Lotus-inspired superhydrophobicity attracts the interest of researchers due to their interfacial non-wetting and unique multi-phase contact properties. However, fragile hierarchical structures, fluorine-containing chemicals usage, and strict requirements for substrate scopes remain thorny challenges.
Recently, a research team led by Prof. HOU Baorong and Prof. DUAN Jizhou from the Institute of Oceanology of the Chinese Academy of Sciences (IOCAS) reported a mechanical robust superhydrophobic ZnO@STA@PDMS coating with fluorine-free reagents through wide-applicable and substrate-independent spray-coating method.
The study was published in Materials & Design on Oct. 10.
The hierarchical rough micro-scale bump-porous structure, nano-scale particles and extremely low surface energy of the coating contribute to the eventual water repellent superhydrophobicity.
The |Z|10mHz value of the as-fabricated superhydrophobic coating is three orders of magnitude higher than Q235 carbon steel. The Icorr of the substrate decreases two orders of magnitude after spray-coated with superhydrophobic ZnO@STA@PDMS coating, suggesting a superior corrosion resistant performance.

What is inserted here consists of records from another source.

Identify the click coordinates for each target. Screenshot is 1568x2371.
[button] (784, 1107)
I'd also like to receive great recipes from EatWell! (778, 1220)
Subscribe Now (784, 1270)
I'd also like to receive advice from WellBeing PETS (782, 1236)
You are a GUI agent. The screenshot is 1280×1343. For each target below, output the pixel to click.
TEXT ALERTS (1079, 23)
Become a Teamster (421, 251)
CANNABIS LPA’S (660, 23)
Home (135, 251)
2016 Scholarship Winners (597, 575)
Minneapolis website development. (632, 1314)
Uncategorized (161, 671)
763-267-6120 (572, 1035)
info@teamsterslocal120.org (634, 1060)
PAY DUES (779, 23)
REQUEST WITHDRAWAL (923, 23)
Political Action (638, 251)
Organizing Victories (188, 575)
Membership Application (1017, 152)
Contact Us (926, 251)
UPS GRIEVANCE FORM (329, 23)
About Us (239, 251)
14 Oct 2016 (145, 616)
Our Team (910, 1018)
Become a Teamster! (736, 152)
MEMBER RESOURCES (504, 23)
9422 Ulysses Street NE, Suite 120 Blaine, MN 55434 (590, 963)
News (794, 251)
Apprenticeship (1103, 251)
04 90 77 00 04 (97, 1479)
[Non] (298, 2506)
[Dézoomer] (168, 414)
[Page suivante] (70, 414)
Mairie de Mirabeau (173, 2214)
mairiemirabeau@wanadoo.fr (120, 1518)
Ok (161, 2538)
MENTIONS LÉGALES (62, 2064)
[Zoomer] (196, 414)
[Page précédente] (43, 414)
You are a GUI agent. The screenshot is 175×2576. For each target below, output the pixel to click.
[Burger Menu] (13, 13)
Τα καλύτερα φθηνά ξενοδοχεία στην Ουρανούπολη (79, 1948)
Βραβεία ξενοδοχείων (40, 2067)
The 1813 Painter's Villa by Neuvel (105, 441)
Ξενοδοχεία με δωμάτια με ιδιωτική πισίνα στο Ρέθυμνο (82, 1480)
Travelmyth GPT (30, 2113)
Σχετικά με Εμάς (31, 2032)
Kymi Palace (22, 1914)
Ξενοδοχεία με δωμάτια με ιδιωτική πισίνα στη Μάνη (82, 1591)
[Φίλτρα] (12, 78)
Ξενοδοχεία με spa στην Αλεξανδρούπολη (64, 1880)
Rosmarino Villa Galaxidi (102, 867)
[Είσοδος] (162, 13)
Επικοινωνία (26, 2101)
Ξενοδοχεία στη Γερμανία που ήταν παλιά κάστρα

Furthermore, the prepared superhydrophobic coating can withstand more than 30 tape-peeling cycles and 400 cm abrasion distance, demonstrating good mechanical stability.
In simulated marine atmospheric conditions with high relative humidity, the hygroscopic and deliquescence behaviors of NaCl salt particles were firstly recorded, with an interesting instantaneous self-coalescence phenomenon. The corrosion damage in the edge of saline droplet on bare Q235 carbon steel was more severe than interior because of faster ions transfer and abundant oxygen. While the superhydrophobic coating possessed promising atmospheric corrosion inhibition performance based on salt-deliquesce and instantaneous self-coalescence phenomenon.
The low interfacial adhesion force, low surface energy and air cushion-induced Cassie multi-phase contacts contributed to the saline droplet anti-wetting and remarkable anti-corrosion capability. "This phenomenon provides a new type of anti-corrosion mechanism for superhydrophobic materials served in marine atmospheric environment with high relative humidity," said Associate Professor ZHANG Binbin, first and corresponding author of the study.
This study was supported by the Shandong Provincial Natural Science Foundation and the Youth Innovation Promotion Association of Chinese Academy of Sciences.